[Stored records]
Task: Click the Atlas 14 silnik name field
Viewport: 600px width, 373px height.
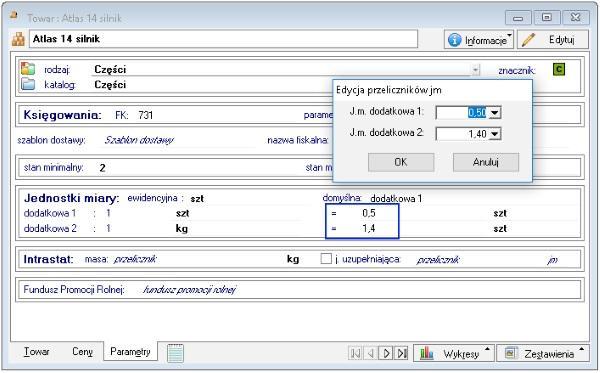Action: (223, 39)
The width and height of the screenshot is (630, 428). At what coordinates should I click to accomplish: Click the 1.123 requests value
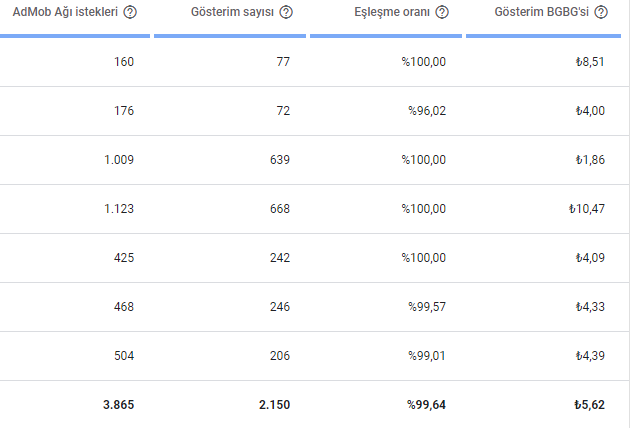pyautogui.click(x=119, y=209)
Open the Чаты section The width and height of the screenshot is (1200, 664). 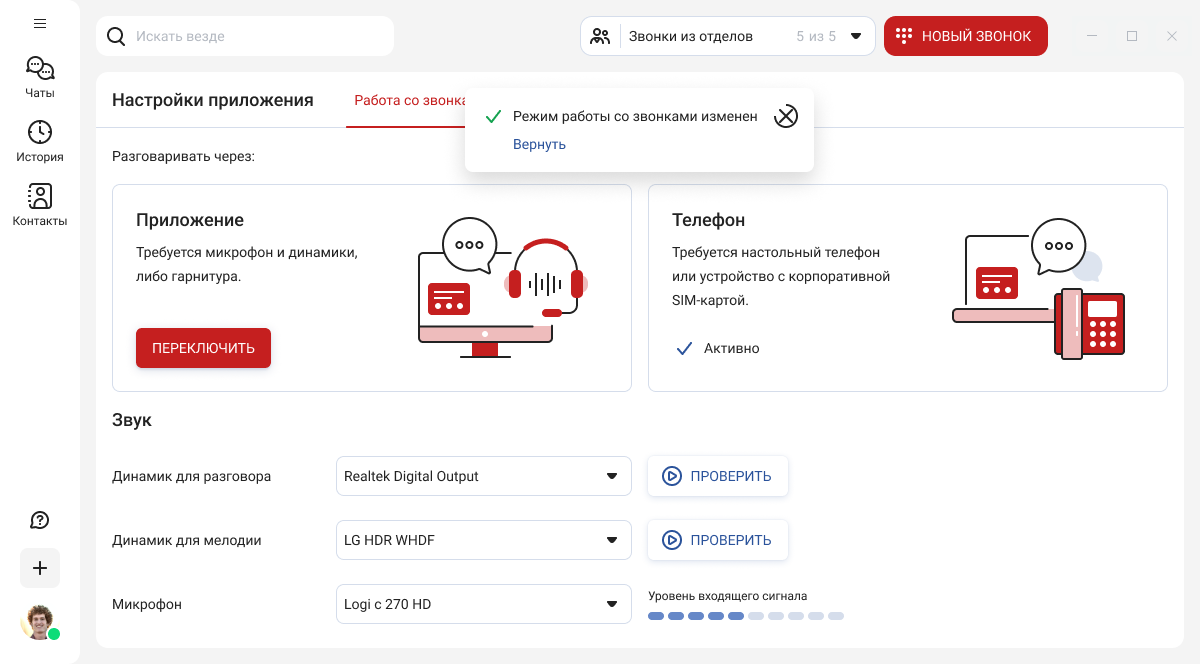point(40,77)
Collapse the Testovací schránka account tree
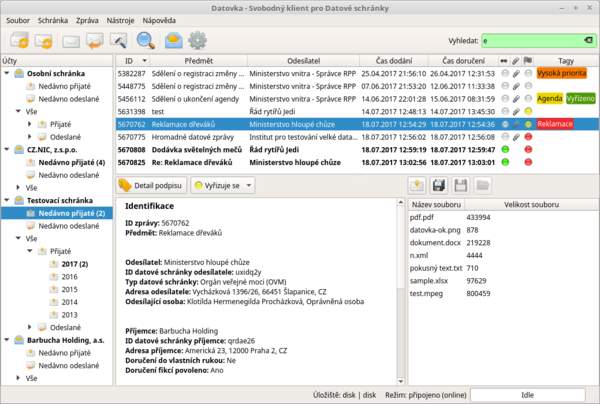 coord(7,199)
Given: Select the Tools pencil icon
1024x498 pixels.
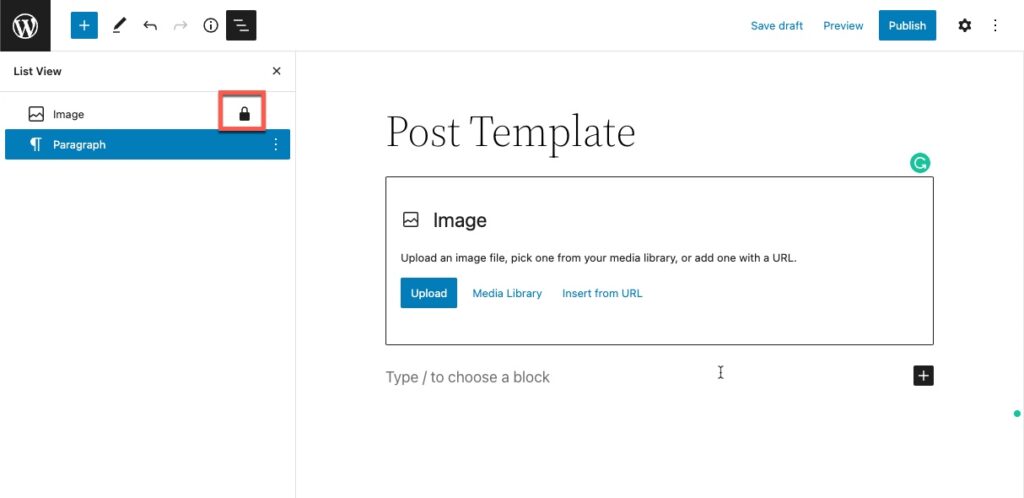Looking at the screenshot, I should 119,25.
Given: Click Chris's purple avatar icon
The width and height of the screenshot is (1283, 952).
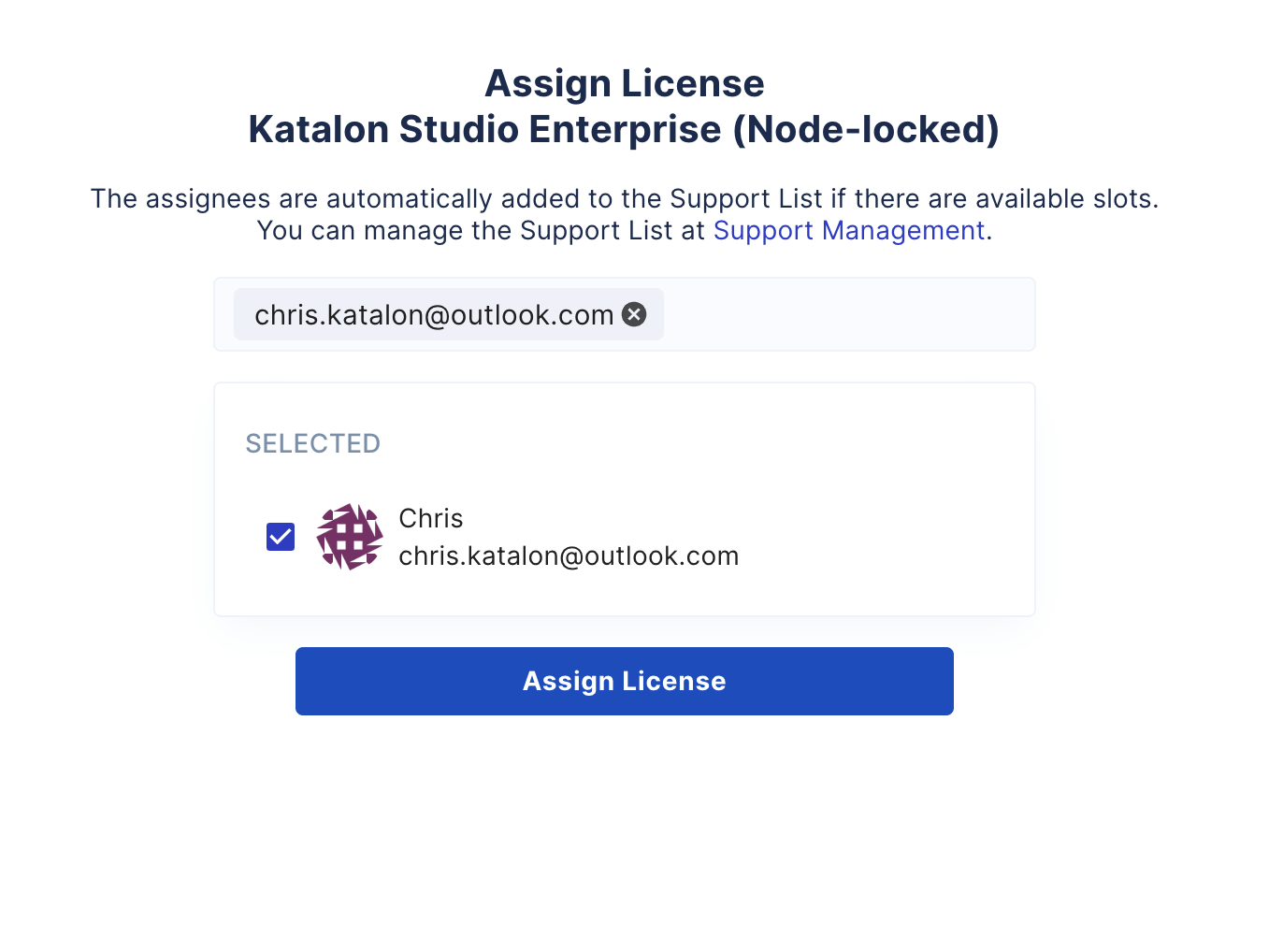Looking at the screenshot, I should [350, 537].
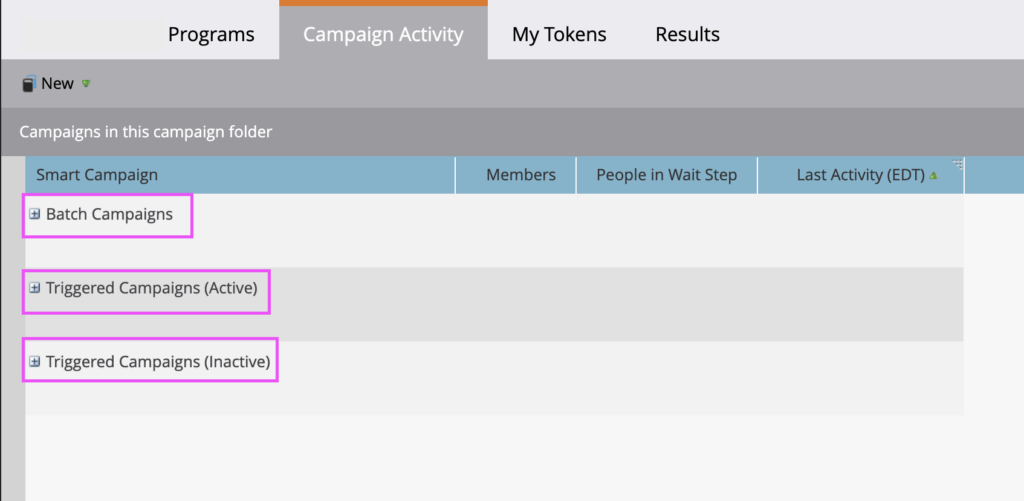Image resolution: width=1024 pixels, height=501 pixels.
Task: Sort by the Members column header
Action: click(x=521, y=175)
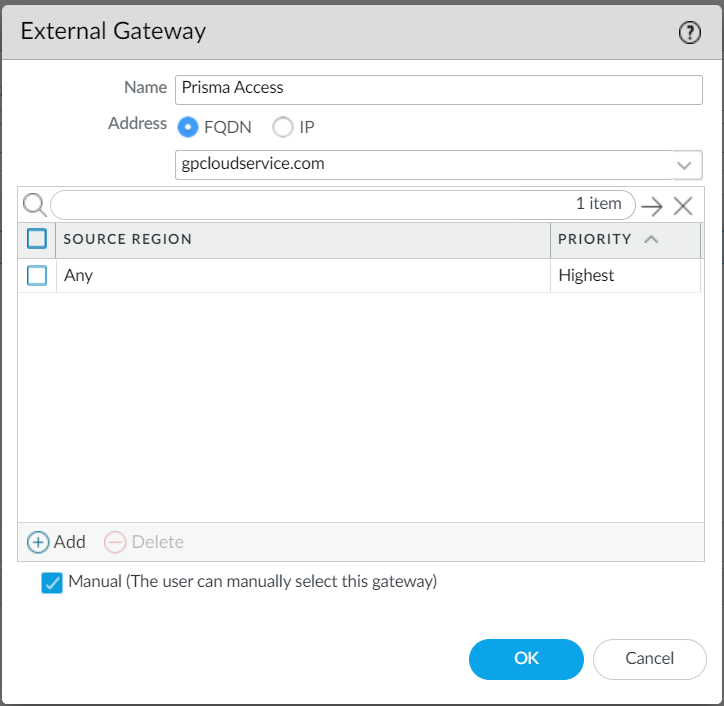The height and width of the screenshot is (706, 724).
Task: Select the FQDN radio button
Action: point(187,127)
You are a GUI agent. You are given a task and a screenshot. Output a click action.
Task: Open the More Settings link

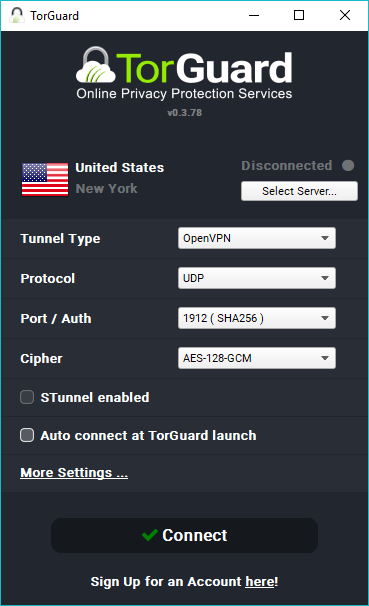click(x=74, y=473)
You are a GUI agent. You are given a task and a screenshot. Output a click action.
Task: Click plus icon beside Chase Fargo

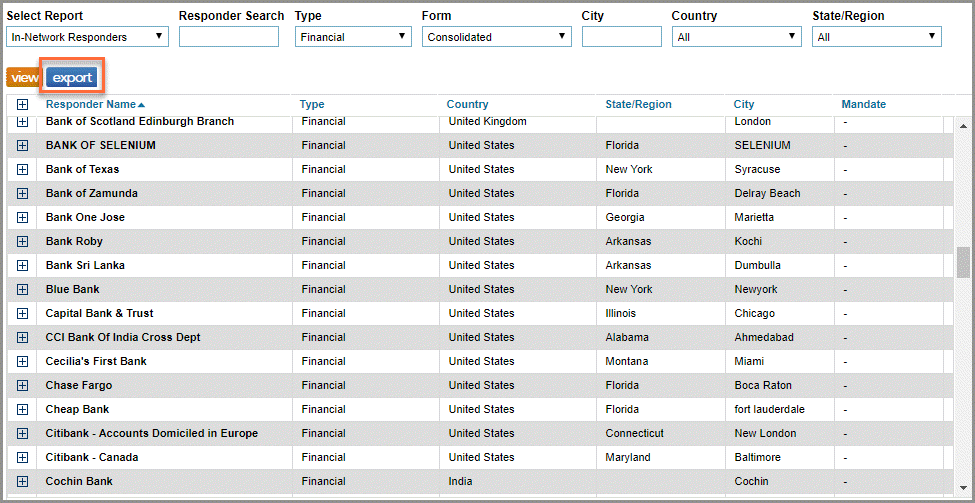coord(22,385)
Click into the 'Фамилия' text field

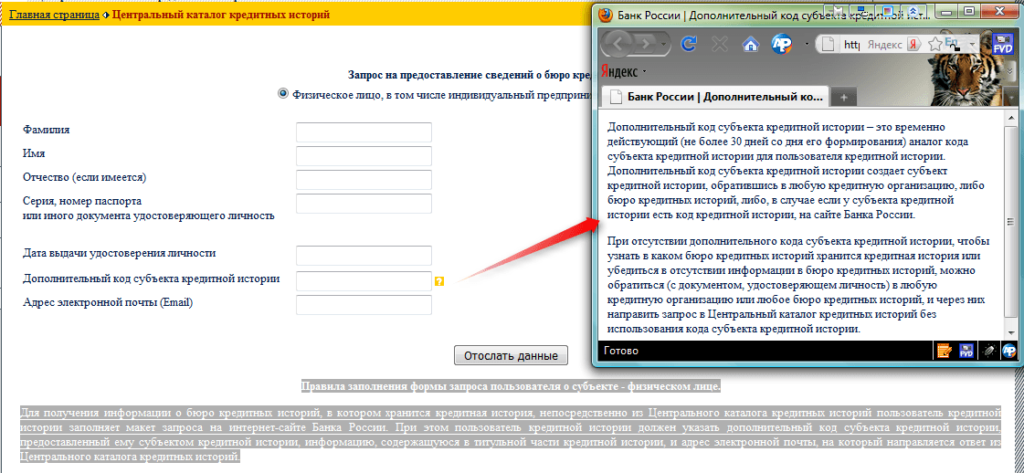click(363, 132)
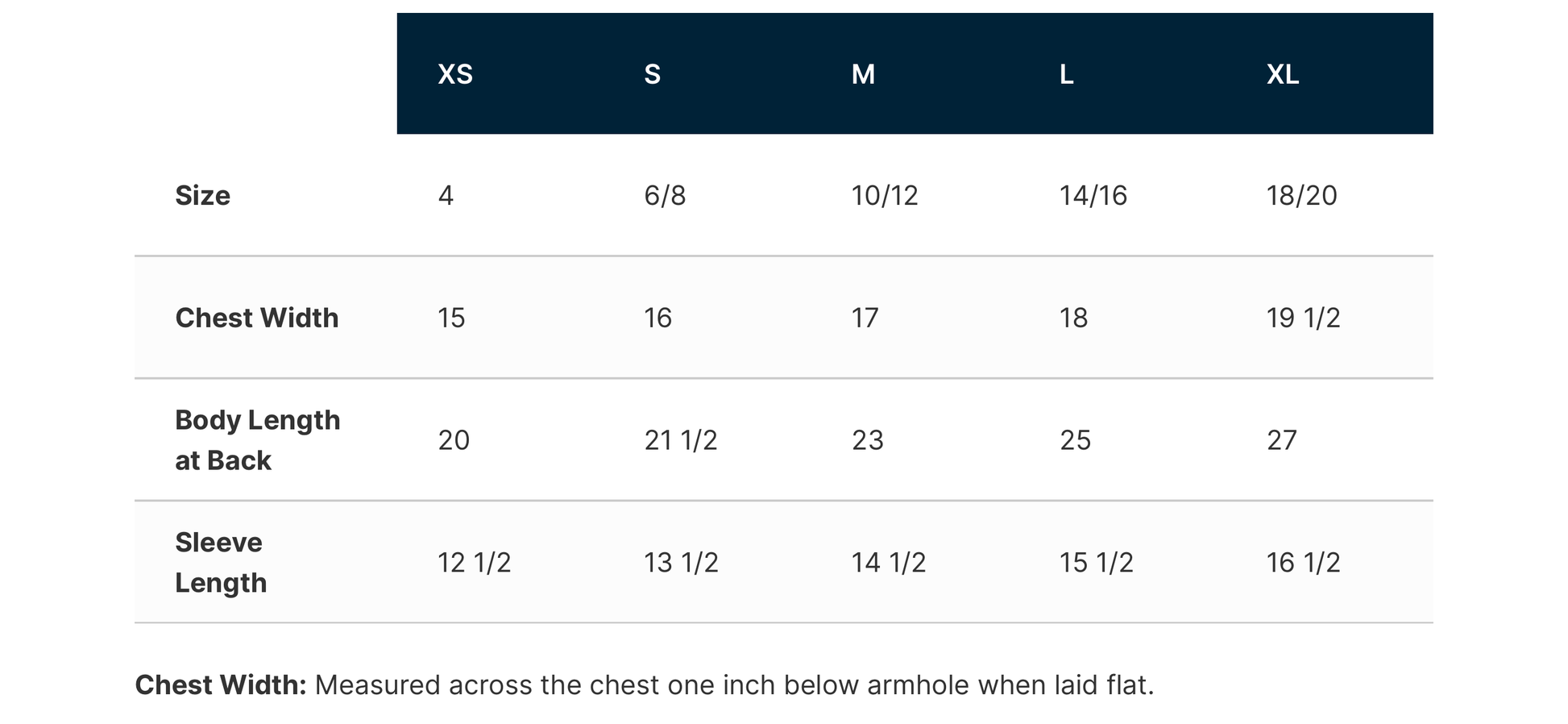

## About this task
Skip the pictures and retype exactly the lines from the one that contains "Given: Select the Tools pencil icon" to the last line of the records.

## The answer
Given: Select the Tools pencil icon
1024x498 pixels.
Looking at the screenshot, I should 119,25.
Given: Click Chris's purple avatar icon
The width and height of the screenshot is (1283, 952).
Looking at the screenshot, I should [350, 537].
Image resolution: width=1024 pixels, height=501 pixels.
Task: Sort by the Members column header
Action: click(x=521, y=175)
The height and width of the screenshot is (706, 724).
Task: Select the FQDN radio button
Action: point(187,127)
You are a GUI agent. You are given a task and a screenshot. Output a click action.
Task: Open the More Settings link

click(x=74, y=473)
You are a GUI agent. You are given a task and a screenshot. Output a click action.
Task: Click plus icon beside Chase Fargo

coord(22,385)
Click into the 'Фамилия' text field

click(363, 132)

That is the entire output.